● **Action item**
In the data below, begin at the line with "Screen dimensions: 1200x630" and stop after the line with "Given: Click the"; output those lines exactly and no pictures.

● **Dataset entries**
★ ★ ★ ★ ★

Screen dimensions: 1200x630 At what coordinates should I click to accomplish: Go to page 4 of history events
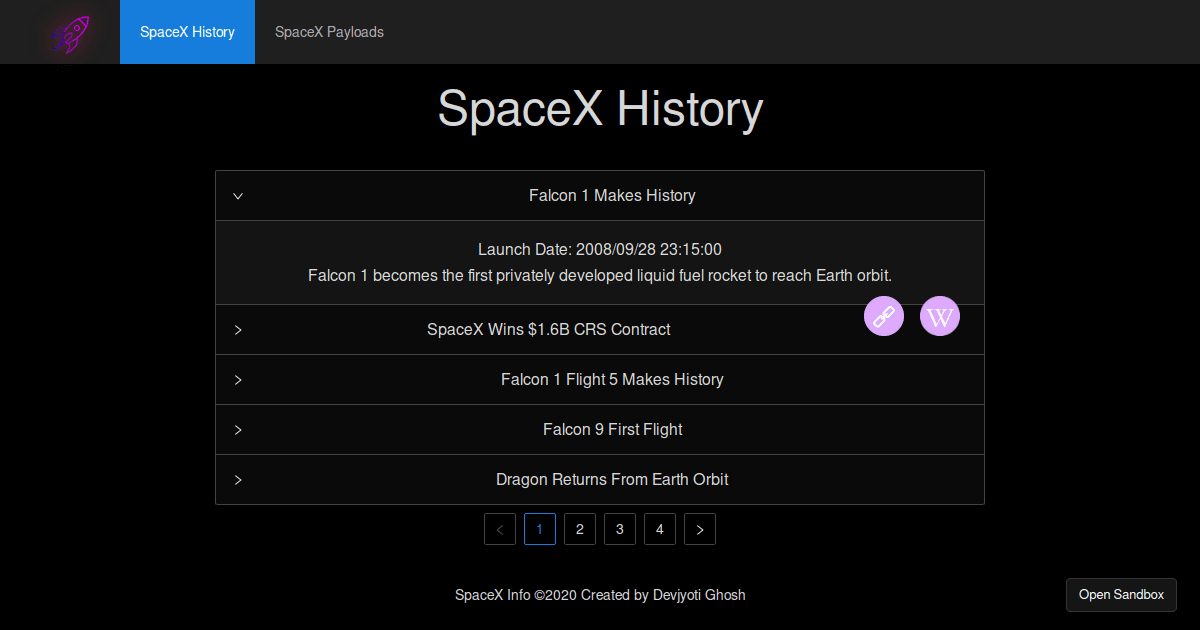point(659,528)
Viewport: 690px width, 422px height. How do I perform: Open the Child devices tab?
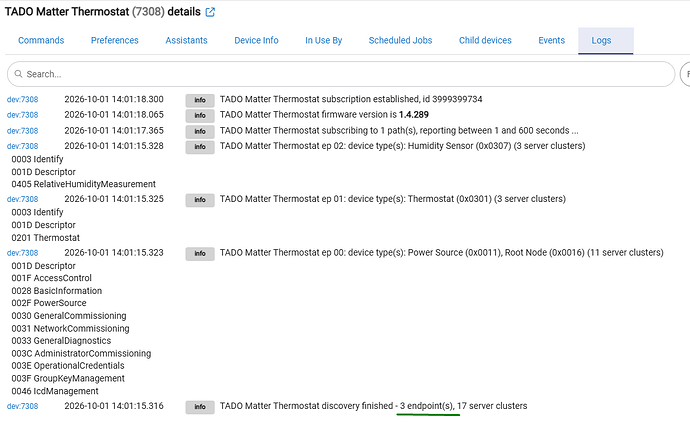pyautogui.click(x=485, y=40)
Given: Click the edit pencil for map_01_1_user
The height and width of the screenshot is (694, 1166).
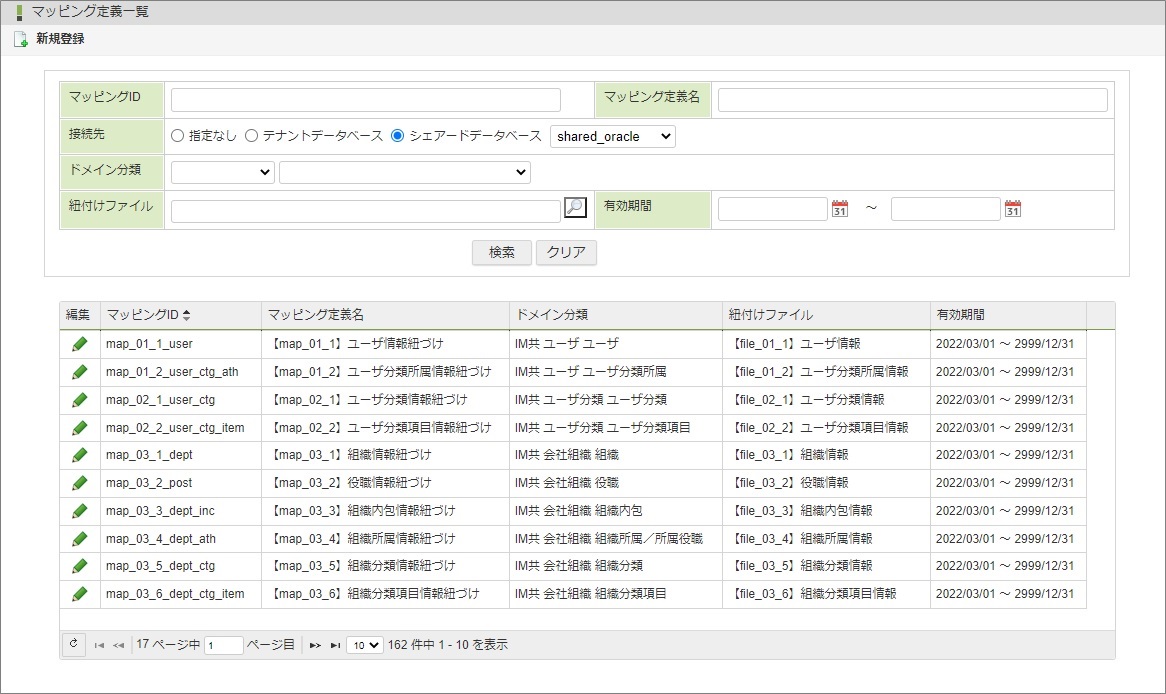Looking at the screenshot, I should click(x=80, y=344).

★ ★ ★ ★ ★

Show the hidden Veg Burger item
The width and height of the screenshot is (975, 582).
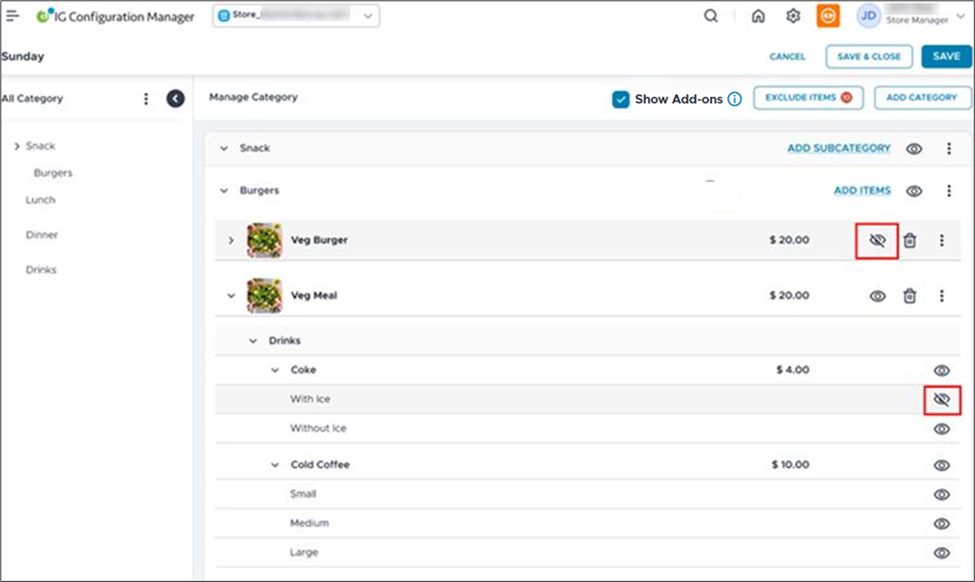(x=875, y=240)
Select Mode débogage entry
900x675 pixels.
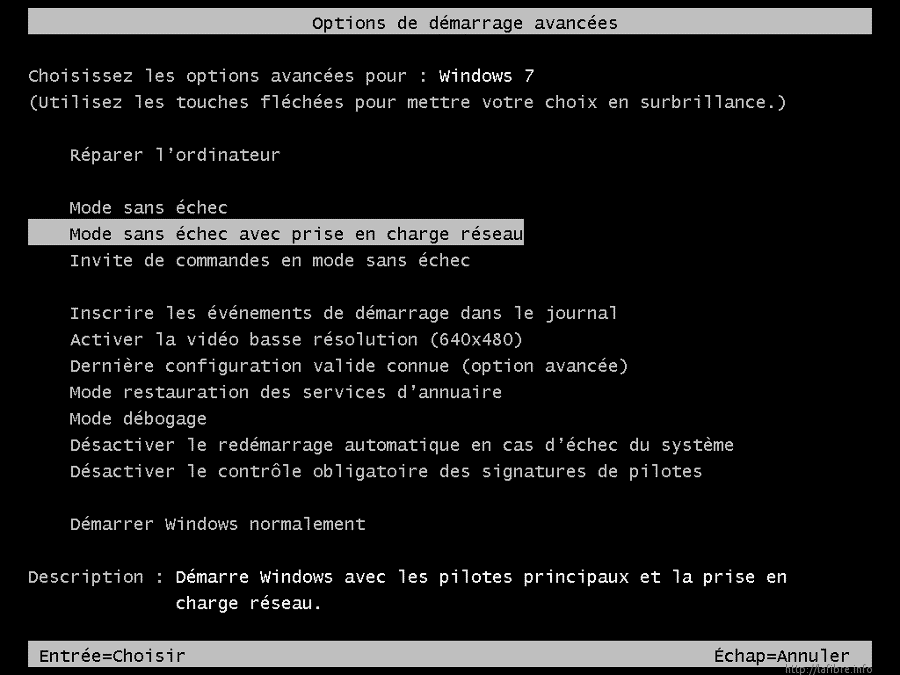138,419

★ ★ ★ ★ ★

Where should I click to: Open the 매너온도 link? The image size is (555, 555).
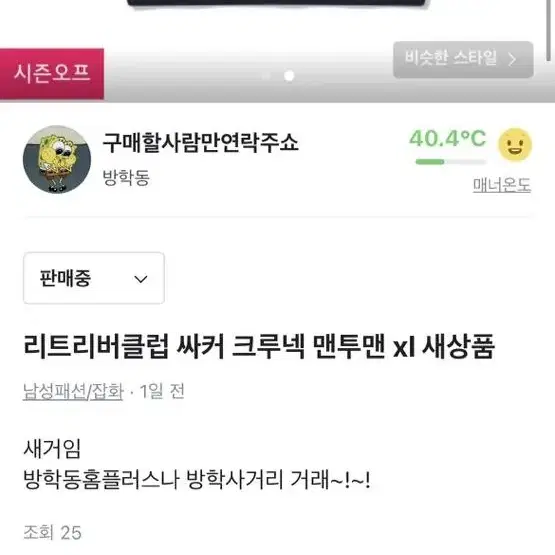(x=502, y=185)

★ ★ ★ ★ ★

● **Answer to this task**
Screen dimensions: 1200x630 At what coordinates should I click to accomplish: Go to page 4 of history events
point(659,528)
Viewport: 690px width, 422px height. How do I perform: Open the Child devices tab?
pyautogui.click(x=485, y=40)
Given: Click the edit pencil for map_01_1_user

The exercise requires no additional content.